Data excerpts:
>>>>>
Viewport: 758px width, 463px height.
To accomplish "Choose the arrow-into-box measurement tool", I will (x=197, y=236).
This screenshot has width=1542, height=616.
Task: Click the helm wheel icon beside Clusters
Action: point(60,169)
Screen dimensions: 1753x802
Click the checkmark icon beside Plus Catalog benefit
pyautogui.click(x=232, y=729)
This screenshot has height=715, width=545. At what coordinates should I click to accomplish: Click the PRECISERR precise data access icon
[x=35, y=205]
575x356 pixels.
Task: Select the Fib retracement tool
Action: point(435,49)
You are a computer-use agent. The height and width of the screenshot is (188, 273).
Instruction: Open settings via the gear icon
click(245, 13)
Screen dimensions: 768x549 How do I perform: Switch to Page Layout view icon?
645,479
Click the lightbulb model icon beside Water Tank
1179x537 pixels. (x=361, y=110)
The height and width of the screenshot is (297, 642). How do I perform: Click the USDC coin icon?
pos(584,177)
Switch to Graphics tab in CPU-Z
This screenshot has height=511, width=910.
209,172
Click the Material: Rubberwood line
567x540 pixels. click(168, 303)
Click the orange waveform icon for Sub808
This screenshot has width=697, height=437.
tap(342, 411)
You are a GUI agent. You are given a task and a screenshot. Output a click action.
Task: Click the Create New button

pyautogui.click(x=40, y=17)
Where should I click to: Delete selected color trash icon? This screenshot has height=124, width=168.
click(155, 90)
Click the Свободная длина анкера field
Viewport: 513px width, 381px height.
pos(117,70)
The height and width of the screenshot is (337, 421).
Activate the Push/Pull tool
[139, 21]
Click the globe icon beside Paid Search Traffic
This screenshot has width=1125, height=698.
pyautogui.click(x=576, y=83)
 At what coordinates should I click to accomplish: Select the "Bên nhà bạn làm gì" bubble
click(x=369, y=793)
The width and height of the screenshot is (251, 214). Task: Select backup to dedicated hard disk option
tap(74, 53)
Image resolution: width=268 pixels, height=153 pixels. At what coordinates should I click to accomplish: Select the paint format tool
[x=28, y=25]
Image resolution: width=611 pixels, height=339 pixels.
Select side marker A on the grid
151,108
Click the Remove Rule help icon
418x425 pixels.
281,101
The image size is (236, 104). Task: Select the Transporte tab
<<<<<
#### TASK DESCRIPTION:
Among the lines above, count those that include the word "agent". Give only the result.

#### ANSWER:
2